Saved entries
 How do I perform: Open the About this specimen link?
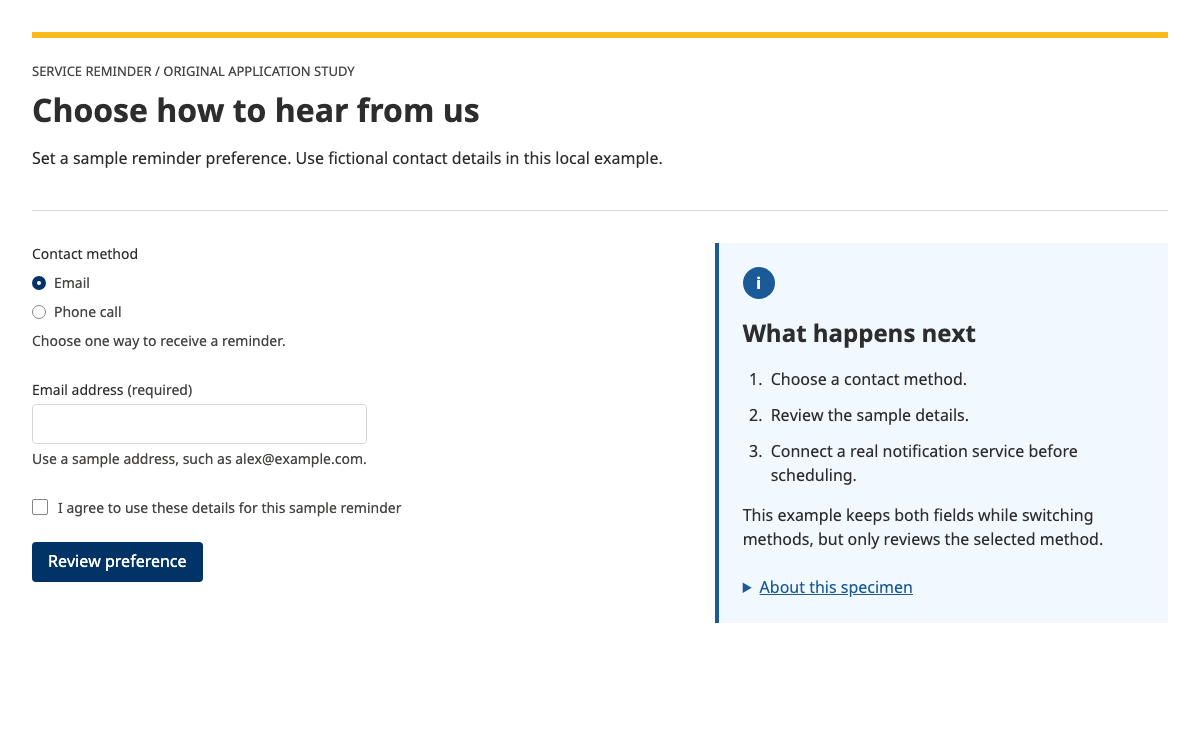pyautogui.click(x=836, y=587)
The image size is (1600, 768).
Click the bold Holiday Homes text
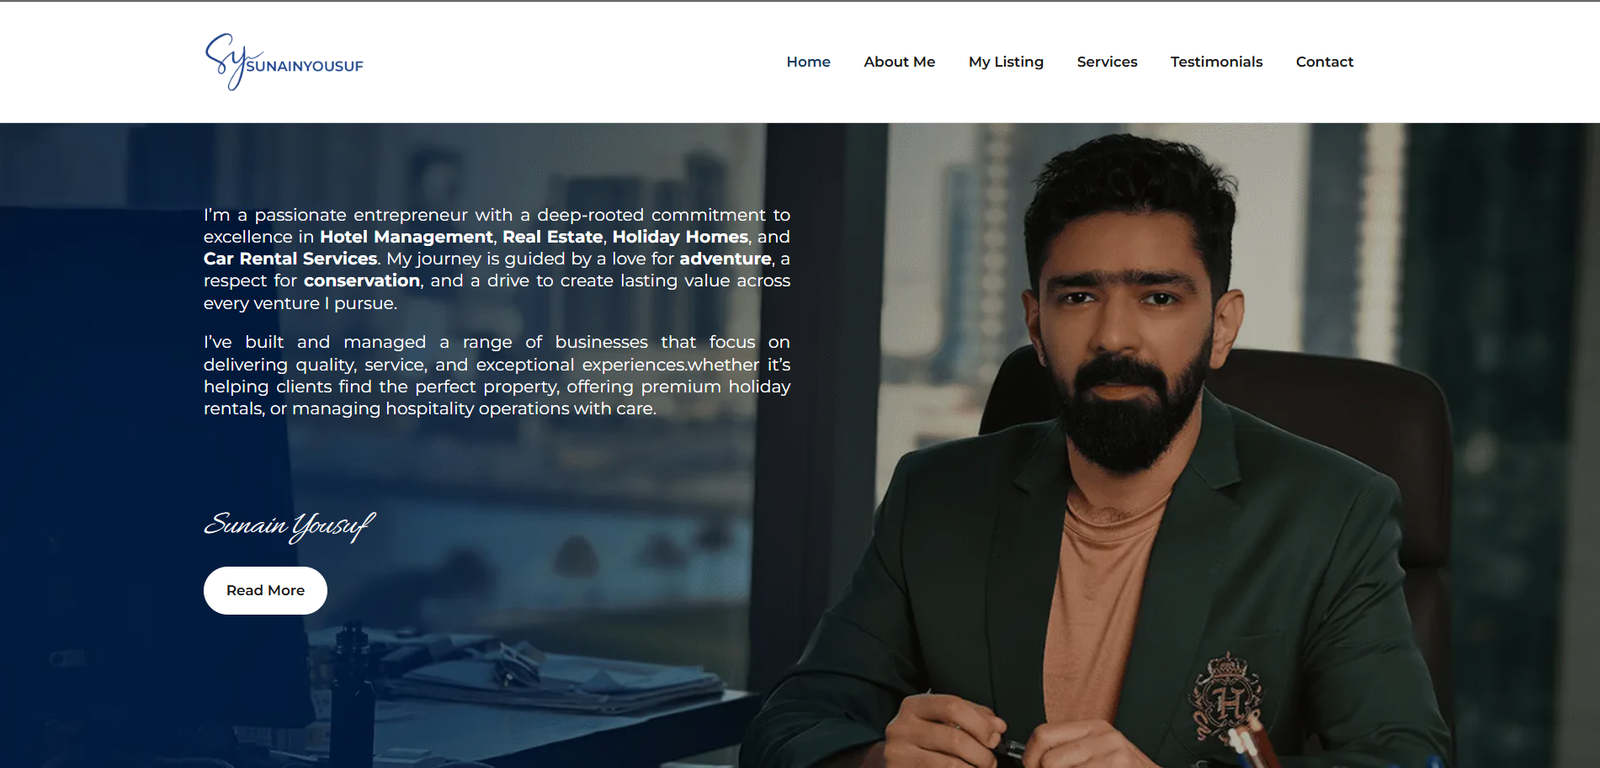tap(680, 237)
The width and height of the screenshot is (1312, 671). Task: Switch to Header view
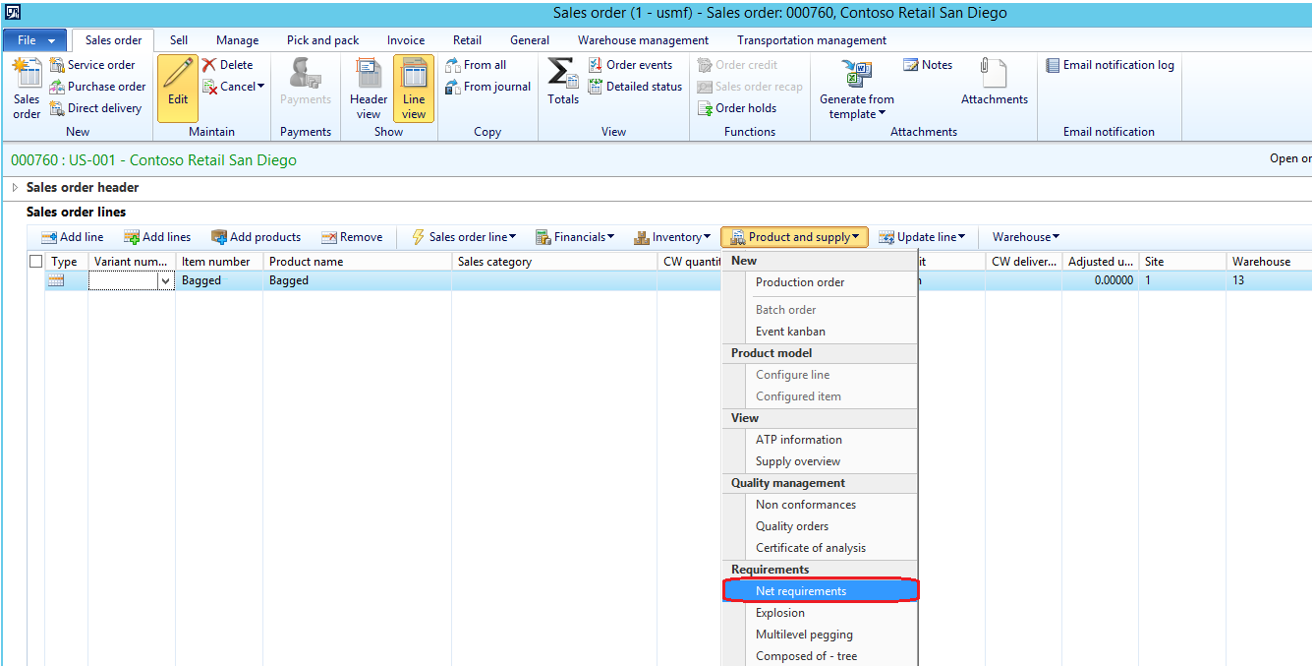(x=368, y=87)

Your instructions
Each line from the one containing "Click the bold Holiday Homes text" through the final line of the data must be reproduced exactly, both ends included, with no pictures in the copy.

Exercise output
Click the bold Holiday Homes text
tap(680, 237)
The width and height of the screenshot is (1312, 671). Task: Switch to Header view
(x=368, y=87)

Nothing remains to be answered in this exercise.